結局ブレイヴが残り三人から解放されるまでの少し間、ストマクス愚痴を聞く羽目になるのだった。
◇
「自分らも大概ですけどそちらもそちらで大変ですね……」
「ほんとそうね。仕方ないのは分かってるけど、今回は魔王って立場が悪い目で出ちゃったからね」
ちなみにミーシャが来た理由は単純でブレイヴの監視だ。
もっと言えば道中にある他の街でバカなことをしないように見張っておけ、とのことである。
彼女でなくても良いのではと思ったが、単にブレイヴを止めれそうなメンバーが少ないのと、何より国からの指示ともなれば魔王という立場上対応するしかない。

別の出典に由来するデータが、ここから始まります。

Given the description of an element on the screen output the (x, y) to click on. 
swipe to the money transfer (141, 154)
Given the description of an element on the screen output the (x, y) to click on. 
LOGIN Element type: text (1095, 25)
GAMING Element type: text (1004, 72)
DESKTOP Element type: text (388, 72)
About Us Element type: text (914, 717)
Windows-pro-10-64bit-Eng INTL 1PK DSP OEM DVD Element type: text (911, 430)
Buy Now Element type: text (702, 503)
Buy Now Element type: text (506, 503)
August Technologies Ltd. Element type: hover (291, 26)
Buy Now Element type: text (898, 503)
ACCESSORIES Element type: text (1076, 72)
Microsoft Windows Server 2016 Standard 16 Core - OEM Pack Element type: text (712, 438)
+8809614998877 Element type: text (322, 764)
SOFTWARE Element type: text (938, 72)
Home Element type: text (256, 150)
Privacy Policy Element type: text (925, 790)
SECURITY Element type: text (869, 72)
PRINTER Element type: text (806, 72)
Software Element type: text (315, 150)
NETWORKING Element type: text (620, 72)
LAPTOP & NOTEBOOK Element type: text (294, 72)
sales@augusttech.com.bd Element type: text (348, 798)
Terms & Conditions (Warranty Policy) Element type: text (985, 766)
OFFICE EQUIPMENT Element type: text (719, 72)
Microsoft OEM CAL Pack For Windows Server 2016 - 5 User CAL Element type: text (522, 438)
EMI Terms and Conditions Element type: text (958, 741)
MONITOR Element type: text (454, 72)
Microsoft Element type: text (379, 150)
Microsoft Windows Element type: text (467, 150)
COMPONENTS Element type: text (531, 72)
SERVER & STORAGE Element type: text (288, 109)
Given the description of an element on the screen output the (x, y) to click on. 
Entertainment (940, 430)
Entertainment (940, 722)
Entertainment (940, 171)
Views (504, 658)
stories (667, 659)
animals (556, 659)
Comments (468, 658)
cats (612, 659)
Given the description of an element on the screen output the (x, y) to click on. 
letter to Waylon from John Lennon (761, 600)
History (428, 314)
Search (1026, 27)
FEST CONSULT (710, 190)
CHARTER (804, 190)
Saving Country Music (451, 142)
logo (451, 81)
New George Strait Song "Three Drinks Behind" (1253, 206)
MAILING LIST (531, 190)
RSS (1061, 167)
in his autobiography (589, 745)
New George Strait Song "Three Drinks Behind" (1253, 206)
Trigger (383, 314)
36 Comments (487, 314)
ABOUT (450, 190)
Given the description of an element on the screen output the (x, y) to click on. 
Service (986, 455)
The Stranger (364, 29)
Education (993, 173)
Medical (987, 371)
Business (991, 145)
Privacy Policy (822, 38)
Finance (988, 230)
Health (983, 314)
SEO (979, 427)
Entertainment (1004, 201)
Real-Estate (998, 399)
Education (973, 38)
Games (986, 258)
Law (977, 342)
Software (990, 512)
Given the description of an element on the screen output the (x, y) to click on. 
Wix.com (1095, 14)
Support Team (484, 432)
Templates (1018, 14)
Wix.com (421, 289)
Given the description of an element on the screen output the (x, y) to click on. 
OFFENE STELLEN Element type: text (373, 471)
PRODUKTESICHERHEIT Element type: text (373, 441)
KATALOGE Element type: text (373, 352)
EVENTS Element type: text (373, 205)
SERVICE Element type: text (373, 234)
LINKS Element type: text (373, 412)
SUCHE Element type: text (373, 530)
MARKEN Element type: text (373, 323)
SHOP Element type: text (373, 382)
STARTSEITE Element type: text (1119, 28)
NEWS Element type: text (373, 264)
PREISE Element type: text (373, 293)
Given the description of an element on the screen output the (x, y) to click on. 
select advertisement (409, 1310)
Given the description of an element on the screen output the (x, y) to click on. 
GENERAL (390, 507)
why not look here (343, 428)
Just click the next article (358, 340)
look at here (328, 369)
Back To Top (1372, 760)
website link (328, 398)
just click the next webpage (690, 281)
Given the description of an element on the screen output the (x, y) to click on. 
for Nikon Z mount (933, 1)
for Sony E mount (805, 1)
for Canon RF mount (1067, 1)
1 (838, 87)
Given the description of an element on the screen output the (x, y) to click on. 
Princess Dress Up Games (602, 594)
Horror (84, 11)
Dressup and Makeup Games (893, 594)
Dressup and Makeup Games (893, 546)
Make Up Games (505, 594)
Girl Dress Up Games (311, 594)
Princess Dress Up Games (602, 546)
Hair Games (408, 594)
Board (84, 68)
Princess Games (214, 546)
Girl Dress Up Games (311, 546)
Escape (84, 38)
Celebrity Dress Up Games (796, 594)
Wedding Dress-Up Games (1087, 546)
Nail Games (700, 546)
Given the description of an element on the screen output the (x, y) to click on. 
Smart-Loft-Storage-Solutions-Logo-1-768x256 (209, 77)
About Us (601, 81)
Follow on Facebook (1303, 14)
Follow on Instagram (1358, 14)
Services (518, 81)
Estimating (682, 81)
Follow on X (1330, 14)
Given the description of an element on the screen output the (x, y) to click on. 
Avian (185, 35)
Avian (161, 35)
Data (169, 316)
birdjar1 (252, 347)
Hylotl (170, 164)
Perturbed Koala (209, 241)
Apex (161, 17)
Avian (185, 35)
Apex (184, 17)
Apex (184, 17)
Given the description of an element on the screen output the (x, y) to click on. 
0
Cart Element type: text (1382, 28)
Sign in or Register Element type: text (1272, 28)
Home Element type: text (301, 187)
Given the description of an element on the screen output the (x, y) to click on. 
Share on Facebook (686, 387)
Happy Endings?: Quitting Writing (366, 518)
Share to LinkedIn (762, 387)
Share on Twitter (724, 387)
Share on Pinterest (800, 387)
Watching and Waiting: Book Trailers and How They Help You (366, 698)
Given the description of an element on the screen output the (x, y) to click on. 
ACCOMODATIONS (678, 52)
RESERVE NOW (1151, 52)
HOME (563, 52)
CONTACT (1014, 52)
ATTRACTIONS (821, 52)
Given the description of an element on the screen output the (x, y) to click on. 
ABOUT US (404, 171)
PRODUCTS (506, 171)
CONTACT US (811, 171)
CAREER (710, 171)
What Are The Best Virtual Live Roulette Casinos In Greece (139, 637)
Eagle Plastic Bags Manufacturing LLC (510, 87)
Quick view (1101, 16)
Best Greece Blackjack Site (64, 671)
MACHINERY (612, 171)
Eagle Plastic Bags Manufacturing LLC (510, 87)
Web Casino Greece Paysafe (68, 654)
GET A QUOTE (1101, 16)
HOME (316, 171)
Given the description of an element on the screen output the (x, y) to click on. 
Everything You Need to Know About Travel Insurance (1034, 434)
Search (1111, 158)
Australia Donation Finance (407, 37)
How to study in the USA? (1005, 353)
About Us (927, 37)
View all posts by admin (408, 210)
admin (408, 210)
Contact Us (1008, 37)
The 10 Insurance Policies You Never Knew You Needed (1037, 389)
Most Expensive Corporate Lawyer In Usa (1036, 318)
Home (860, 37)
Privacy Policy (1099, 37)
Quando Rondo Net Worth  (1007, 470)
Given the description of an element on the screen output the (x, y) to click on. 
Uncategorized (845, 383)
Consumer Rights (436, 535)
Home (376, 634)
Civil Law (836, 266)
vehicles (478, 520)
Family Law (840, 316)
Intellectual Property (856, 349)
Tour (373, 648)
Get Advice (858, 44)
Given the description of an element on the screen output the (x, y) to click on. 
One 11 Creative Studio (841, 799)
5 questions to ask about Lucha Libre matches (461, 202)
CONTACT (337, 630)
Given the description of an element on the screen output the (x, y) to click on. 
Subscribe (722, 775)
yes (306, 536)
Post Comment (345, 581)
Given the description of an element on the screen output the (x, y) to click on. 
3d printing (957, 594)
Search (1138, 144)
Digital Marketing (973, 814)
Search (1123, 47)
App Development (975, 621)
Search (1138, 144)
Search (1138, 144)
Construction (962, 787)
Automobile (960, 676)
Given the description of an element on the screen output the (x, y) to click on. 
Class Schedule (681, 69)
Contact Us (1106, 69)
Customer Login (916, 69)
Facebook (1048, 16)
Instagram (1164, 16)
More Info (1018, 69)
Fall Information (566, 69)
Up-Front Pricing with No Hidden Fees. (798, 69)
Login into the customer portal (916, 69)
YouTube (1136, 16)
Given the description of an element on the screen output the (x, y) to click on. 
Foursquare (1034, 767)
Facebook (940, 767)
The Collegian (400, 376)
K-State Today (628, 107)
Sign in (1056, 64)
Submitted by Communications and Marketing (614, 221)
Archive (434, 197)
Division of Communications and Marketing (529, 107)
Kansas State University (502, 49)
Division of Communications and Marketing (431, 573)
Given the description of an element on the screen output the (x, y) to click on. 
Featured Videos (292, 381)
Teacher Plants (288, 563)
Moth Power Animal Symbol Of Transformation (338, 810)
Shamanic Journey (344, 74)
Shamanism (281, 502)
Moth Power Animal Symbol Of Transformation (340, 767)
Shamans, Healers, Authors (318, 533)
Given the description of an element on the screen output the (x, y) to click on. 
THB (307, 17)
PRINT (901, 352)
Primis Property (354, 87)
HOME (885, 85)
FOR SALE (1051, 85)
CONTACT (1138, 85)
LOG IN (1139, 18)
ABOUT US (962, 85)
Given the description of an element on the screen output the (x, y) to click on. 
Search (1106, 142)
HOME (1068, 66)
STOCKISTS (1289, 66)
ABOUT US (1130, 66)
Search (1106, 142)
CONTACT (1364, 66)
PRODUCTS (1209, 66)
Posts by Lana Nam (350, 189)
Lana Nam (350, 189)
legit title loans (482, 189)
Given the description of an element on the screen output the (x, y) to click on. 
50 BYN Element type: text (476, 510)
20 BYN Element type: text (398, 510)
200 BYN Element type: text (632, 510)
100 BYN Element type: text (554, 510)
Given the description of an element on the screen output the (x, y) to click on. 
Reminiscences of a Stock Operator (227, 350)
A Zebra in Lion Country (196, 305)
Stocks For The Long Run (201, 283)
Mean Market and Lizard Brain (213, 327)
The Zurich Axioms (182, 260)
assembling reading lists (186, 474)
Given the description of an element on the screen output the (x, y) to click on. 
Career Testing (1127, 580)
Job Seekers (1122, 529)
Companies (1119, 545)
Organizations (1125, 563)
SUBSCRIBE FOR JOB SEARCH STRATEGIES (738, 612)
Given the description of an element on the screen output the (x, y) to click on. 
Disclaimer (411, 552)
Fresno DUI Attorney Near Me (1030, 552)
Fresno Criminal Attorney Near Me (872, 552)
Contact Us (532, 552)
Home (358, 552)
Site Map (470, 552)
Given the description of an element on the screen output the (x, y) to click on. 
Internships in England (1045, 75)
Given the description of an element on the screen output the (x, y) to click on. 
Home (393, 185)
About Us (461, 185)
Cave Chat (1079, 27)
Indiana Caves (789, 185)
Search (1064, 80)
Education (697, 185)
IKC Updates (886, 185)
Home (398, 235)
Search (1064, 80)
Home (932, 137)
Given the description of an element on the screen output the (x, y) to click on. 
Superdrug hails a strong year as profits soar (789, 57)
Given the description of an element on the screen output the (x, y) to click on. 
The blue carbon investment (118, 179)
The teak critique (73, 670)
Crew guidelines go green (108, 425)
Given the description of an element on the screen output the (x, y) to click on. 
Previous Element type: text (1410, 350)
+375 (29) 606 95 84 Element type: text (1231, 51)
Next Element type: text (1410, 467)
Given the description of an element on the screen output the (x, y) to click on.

更に言えば断ろうにも旅行と思い込み仕事を片付けてしまったミーシャに退路は無かった。
一応やる事を成していれば他は自由にはして良いとの事だが、あまり目を離せない以上そんなに自由は無いような……いや。
(あ、逆に仕事って建前があるから堂々と一緒に居れるのか)
これについてミーシャが気づいているかは不明だが、後でそれとなく教えておく事にする。
「まぁ思惑とか色々ですけどお互い頑張りましょう」
「えぇ、こっちこそよろしくね。旅は不慣れな部分あるけど、その分貴方達はしっかりと守ってみせるわ」
任せてね、と笑顔でそう告げるミーシャだが、よくよく考えたら勇者と魔王が護衛とか物凄い構図な気がする。
ともあれ次の見張りのローテーションの時間が来るまで彼女と会話をしつつ、馬車は街道を順調に走っていった。